#### [WHAT YOU HAVE TO DO]
Please repeat the lines below exactly. Begin with the line containing "Art-Médecine ! (118, 2367)" and go on through the line containing "Gagnon (120, 1459)".

DATA SUPPLIED START

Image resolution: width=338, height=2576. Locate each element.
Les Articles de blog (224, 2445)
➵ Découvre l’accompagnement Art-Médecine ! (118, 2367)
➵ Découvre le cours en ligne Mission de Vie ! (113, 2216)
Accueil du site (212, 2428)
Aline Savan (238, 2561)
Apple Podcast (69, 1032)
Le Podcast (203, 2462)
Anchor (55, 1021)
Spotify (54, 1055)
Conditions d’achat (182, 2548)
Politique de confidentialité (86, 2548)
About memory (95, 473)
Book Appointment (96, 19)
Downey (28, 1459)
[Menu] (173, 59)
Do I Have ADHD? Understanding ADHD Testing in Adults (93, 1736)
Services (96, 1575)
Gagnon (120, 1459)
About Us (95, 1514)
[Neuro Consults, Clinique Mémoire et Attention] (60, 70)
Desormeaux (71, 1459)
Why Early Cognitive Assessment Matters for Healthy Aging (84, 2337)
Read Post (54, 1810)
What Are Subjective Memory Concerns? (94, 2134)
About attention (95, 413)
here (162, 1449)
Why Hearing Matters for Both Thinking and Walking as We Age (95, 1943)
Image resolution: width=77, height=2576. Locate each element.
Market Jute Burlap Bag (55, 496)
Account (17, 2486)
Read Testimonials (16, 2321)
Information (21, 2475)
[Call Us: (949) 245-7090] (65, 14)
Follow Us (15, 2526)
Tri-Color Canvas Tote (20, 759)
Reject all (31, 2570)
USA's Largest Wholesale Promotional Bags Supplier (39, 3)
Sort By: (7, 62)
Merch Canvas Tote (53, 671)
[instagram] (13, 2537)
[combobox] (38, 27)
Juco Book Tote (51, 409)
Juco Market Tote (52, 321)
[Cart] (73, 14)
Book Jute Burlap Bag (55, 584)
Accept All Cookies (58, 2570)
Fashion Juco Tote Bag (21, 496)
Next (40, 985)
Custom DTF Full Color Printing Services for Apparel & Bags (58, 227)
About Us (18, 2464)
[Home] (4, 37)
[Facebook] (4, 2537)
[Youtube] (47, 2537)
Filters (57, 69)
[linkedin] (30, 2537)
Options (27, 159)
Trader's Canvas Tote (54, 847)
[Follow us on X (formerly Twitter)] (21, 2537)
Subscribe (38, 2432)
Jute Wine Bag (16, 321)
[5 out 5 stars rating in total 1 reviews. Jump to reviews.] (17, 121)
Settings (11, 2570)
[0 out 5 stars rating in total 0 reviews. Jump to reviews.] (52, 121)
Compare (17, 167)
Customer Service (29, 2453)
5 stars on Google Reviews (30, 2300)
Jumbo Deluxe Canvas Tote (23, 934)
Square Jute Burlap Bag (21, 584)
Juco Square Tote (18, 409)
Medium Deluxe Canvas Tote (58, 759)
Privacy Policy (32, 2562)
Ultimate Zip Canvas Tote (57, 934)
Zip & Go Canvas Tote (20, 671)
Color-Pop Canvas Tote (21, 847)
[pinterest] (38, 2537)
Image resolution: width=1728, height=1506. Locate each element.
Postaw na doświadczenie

DATA SUPPLIED END
DATA SUPPLIED START

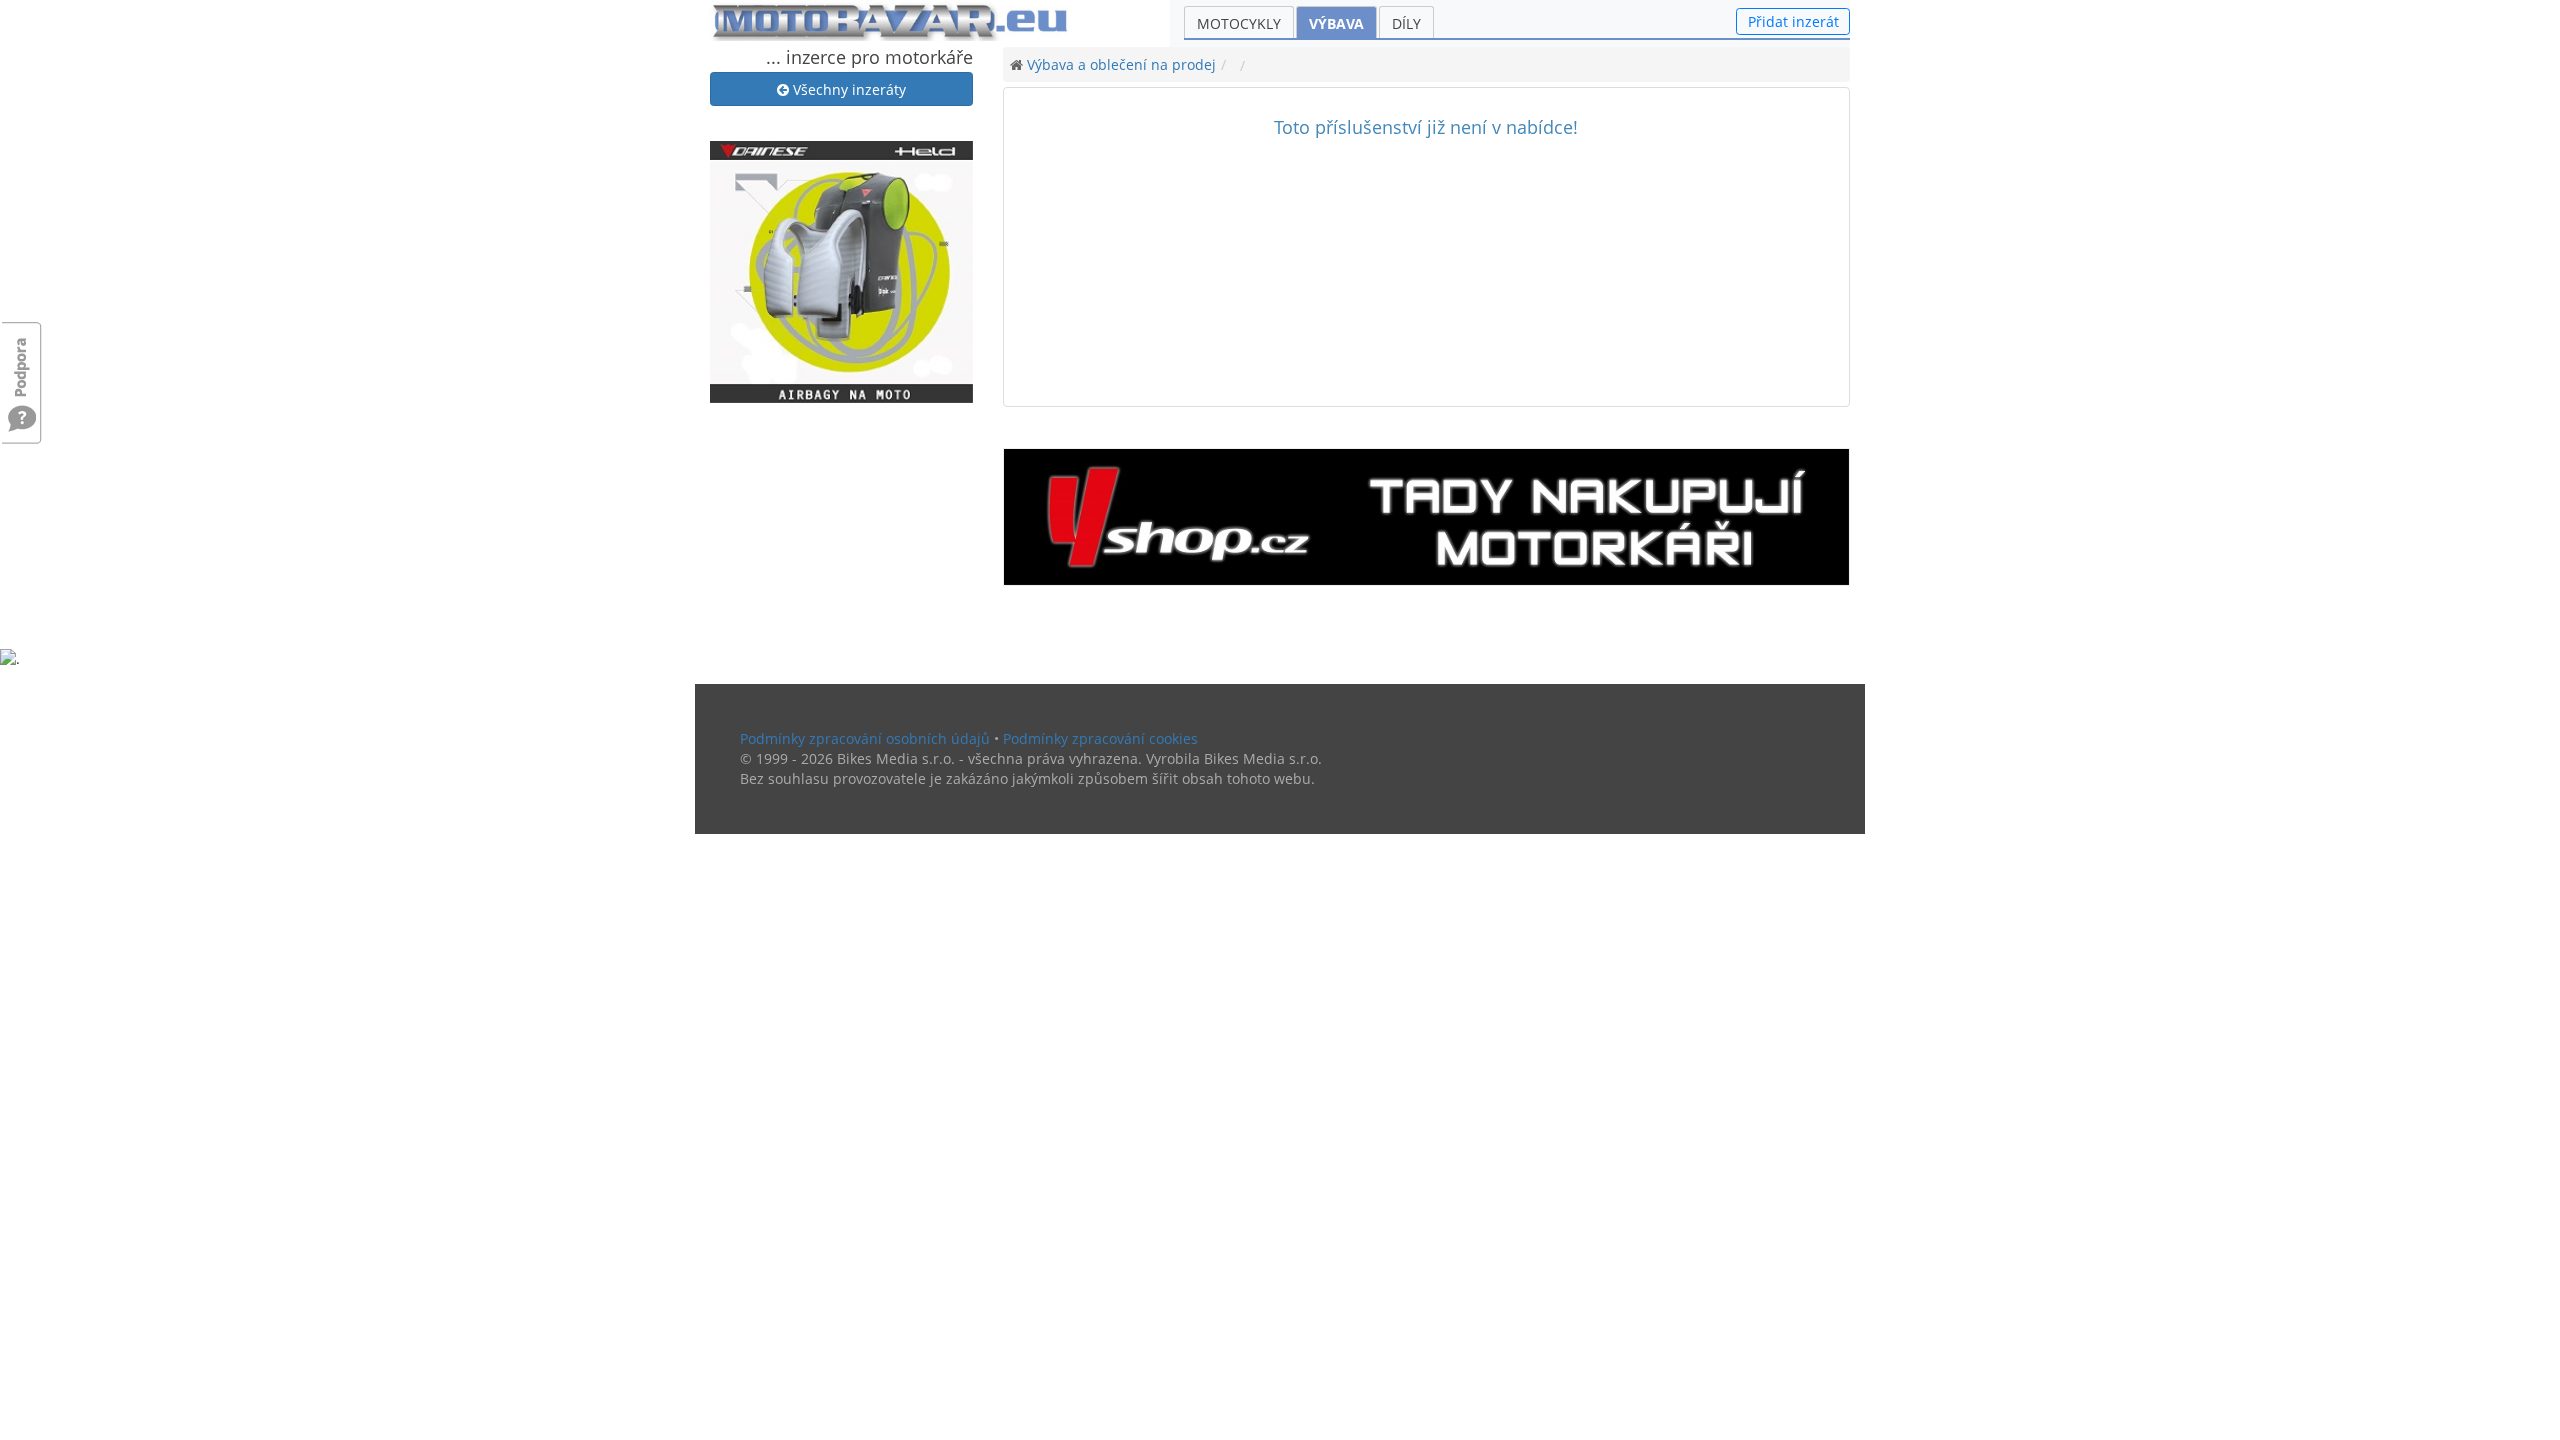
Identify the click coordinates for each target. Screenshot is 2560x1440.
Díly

DATA SUPPLIED END

#### [ANSWER SECTION]
➵ Découvre l’accompagnement Art-Médecine ! (118, 2367)
➵ Découvre le cours en ligne Mission de Vie ! (113, 2216)
Accueil du site (212, 2428)
Aline Savan (238, 2561)
Apple Podcast (69, 1032)
Le Podcast (203, 2462)
Anchor (55, 1021)
Spotify (54, 1055)
Conditions d’achat (182, 2548)
Politique de confidentialité (86, 2548)
About memory (95, 473)
Book Appointment (96, 19)
Downey (28, 1459)
[Menu] (173, 59)
Do I Have ADHD? Understanding ADHD Testing in Adults (93, 1736)
Services (96, 1575)
Gagnon (120, 1459)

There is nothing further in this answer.